Exercise instructions.
Print out the data below with every line intact.

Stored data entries
========

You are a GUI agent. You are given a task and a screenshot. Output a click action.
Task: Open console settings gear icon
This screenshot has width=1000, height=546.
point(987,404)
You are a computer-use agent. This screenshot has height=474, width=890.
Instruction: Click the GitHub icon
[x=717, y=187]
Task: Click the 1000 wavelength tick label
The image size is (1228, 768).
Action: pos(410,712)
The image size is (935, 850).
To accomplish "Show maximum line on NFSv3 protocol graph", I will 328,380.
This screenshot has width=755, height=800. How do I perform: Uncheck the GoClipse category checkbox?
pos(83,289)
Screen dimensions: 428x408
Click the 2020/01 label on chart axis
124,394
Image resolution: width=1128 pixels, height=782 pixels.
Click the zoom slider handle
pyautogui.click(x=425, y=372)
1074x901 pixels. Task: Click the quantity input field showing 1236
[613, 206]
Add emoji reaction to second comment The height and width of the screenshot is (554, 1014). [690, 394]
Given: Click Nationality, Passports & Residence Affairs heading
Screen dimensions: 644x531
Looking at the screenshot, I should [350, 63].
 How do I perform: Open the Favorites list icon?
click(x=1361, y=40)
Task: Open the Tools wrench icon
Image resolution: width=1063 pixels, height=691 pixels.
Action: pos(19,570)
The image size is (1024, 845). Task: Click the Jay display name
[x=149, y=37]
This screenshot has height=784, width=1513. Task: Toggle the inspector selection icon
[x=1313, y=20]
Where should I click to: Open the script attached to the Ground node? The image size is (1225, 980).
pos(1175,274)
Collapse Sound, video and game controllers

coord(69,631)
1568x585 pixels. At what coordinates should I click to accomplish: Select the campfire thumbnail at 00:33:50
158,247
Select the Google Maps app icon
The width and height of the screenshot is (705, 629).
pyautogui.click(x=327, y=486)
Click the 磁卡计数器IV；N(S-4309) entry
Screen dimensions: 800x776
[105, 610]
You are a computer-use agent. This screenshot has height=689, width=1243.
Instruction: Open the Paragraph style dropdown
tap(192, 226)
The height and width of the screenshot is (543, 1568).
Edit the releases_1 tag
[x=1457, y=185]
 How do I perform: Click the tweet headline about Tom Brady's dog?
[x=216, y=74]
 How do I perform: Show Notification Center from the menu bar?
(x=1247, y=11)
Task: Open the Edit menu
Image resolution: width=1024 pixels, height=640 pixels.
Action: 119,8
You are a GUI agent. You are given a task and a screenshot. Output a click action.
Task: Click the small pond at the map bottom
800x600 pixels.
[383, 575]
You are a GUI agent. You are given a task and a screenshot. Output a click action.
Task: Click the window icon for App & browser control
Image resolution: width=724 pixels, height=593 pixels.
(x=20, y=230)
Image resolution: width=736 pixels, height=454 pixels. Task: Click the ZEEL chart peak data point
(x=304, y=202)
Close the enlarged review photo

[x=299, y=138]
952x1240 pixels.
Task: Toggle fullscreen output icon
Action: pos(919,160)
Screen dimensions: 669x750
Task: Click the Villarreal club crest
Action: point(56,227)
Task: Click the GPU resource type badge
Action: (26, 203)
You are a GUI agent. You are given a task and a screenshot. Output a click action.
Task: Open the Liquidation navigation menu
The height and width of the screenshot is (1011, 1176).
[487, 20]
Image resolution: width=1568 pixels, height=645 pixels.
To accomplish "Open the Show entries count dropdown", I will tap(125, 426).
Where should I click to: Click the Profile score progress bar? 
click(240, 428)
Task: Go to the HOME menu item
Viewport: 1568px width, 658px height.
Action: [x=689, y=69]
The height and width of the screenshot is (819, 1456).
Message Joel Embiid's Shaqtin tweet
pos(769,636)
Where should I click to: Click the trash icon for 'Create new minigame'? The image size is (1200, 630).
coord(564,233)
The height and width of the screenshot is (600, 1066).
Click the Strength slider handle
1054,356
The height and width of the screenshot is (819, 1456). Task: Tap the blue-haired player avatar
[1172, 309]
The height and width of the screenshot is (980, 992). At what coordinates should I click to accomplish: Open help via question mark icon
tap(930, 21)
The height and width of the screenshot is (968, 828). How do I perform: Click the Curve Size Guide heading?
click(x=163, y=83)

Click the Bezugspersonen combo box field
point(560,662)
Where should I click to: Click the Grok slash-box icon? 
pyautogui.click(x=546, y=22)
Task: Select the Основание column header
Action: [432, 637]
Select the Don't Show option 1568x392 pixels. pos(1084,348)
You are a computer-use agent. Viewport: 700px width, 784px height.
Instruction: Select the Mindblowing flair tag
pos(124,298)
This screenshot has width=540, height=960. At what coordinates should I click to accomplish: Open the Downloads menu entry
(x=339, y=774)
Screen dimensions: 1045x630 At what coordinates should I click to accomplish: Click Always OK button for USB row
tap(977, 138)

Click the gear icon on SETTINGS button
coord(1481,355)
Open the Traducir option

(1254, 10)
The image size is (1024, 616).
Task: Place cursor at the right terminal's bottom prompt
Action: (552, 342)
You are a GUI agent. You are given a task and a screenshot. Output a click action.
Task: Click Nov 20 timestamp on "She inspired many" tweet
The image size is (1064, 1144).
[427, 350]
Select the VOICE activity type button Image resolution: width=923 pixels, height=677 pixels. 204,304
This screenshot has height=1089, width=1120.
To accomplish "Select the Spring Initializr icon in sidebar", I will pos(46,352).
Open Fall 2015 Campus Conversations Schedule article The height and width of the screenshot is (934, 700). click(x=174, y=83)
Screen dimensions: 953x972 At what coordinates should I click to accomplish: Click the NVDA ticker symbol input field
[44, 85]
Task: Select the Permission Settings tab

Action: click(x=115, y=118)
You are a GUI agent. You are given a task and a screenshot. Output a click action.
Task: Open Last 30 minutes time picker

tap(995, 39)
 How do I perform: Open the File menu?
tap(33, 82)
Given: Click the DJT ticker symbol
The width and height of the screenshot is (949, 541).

========

Exercise solution.
You are a GUI agent. You are given a task and a screenshot. Output a click action.
Task: Open console settings gear icon
This screenshot has width=1000, height=546.
point(987,404)
You are a computer-use agent. This screenshot has height=474, width=890.
Instruction: Click the GitHub icon
[x=717, y=187]
Task: Click the 1000 wavelength tick label
The image size is (1228, 768).
Action: pos(410,712)
The image size is (935, 850).
To accomplish "Show maximum line on NFSv3 protocol graph", I will 328,380.
This screenshot has width=755, height=800. How do I perform: Uncheck the GoClipse category checkbox?
pos(83,289)
Screen dimensions: 428x408
Click the 2020/01 label on chart axis
124,394
Image resolution: width=1128 pixels, height=782 pixels.
Click the zoom slider handle
pyautogui.click(x=425, y=372)
1074x901 pixels. Task: Click the quantity input field showing 1236
[613, 206]
Add emoji reaction to second comment The height and width of the screenshot is (554, 1014). [690, 394]
Given: Click Nationality, Passports & Residence Affairs heading
Screen dimensions: 644x531
Looking at the screenshot, I should [350, 63].
 How do I perform: Open the Favorites list icon?
click(x=1361, y=40)
Task: Open the Tools wrench icon
Image resolution: width=1063 pixels, height=691 pixels.
Action: pos(19,570)
The image size is (1024, 845). Task: Click the Jay display name
[x=149, y=37]
This screenshot has height=784, width=1513. Task: Toggle the inspector selection icon
[x=1313, y=20]
Where should I click to: Open the script attached to the Ground node? The image size is (1225, 980).
pos(1175,274)
Collapse Sound, video and game controllers

coord(69,631)
1568x585 pixels. At what coordinates should I click to accomplish: Select the campfire thumbnail at 00:33:50
158,247
Select the Google Maps app icon
The width and height of the screenshot is (705, 629).
pyautogui.click(x=327, y=486)
Click the 磁卡计数器IV；N(S-4309) entry
Screen dimensions: 800x776
[105, 610]
You are a computer-use agent. This screenshot has height=689, width=1243.
Instruction: Open the Paragraph style dropdown
tap(192, 226)
The height and width of the screenshot is (543, 1568).
Edit the releases_1 tag
[x=1457, y=185]
 How do I perform: Click the tweet headline about Tom Brady's dog?
[x=216, y=74]
 How do I perform: Show Notification Center from the menu bar?
(x=1247, y=11)
Task: Open the Edit menu
Image resolution: width=1024 pixels, height=640 pixels.
Action: 119,8
You are a GUI agent. You are given a task and a screenshot. Output a click action.
Task: Click the small pond at the map bottom
800x600 pixels.
[383, 575]
You are a GUI agent. You are given a task and a screenshot. Output a click action.
Task: Click the window icon for App & browser control
Image resolution: width=724 pixels, height=593 pixels.
(x=20, y=230)
Image resolution: width=736 pixels, height=454 pixels. Task: Click the ZEEL chart peak data point
(x=304, y=202)
Close the enlarged review photo

[x=299, y=138]
952x1240 pixels.
Task: Toggle fullscreen output icon
Action: pos(919,160)
Screen dimensions: 669x750
Task: Click the Villarreal club crest
Action: point(56,227)
Task: Click the GPU resource type badge
Action: (26, 203)
You are a GUI agent. You are given a task and a screenshot. Output a click action.
Task: Open the Liquidation navigation menu
The height and width of the screenshot is (1011, 1176).
[487, 20]
Image resolution: width=1568 pixels, height=645 pixels.
To accomplish "Open the Show entries count dropdown", I will tap(125, 426).
Where should I click to: Click the Profile score progress bar? 
click(240, 428)
Task: Go to the HOME menu item
Viewport: 1568px width, 658px height.
Action: [x=689, y=69]
The height and width of the screenshot is (819, 1456).
Message Joel Embiid's Shaqtin tweet
pos(769,636)
Where should I click to: Click the trash icon for 'Create new minigame'? The image size is (1200, 630).
coord(564,233)
The height and width of the screenshot is (600, 1066).
Click the Strength slider handle
1054,356
The height and width of the screenshot is (819, 1456). Task: Tap the blue-haired player avatar
[1172, 309]
The height and width of the screenshot is (980, 992). At what coordinates should I click to accomplish: Open help via question mark icon
tap(930, 21)
The height and width of the screenshot is (968, 828). How do I perform: Click the Curve Size Guide heading?
click(x=163, y=83)

Click the Bezugspersonen combo box field
point(560,662)
Where should I click to: Click the Grok slash-box icon? 
pyautogui.click(x=546, y=22)
Task: Select the Основание column header
Action: [432, 637]
Select the Don't Show option 1568x392 pixels. pos(1084,348)
You are a computer-use agent. Viewport: 700px width, 784px height.
Instruction: Select the Mindblowing flair tag
pos(124,298)
This screenshot has width=540, height=960. At what coordinates should I click to accomplish: Open the Downloads menu entry
(x=339, y=774)
Screen dimensions: 1045x630 At what coordinates should I click to accomplish: Click Always OK button for USB row
tap(977, 138)

Click the gear icon on SETTINGS button
coord(1481,355)
Open the Traducir option

(1254, 10)
The image size is (1024, 616).
Task: Place cursor at the right terminal's bottom prompt
Action: (552, 342)
You are a GUI agent. You are given a task and a screenshot. Output a click action.
Task: Click Nov 20 timestamp on "She inspired many" tweet
The image size is (1064, 1144).
[427, 350]
Select the VOICE activity type button Image resolution: width=923 pixels, height=677 pixels. 204,304
This screenshot has height=1089, width=1120.
To accomplish "Select the Spring Initializr icon in sidebar", I will pos(46,352).
Open Fall 2015 Campus Conversations Schedule article The height and width of the screenshot is (934, 700). click(x=174, y=83)
Screen dimensions: 953x972 At what coordinates should I click to accomplish: Click the NVDA ticker symbol input field
[44, 85]
Task: Select the Permission Settings tab

Action: click(x=115, y=118)
You are a GUI agent. You are given a task and a screenshot. Output a click action.
Task: Open Last 30 minutes time picker

tap(995, 39)
 How do I perform: Open the File menu?
tap(33, 82)
Given: Click the DJT ticker symbol
The width and height of the screenshot is (949, 541).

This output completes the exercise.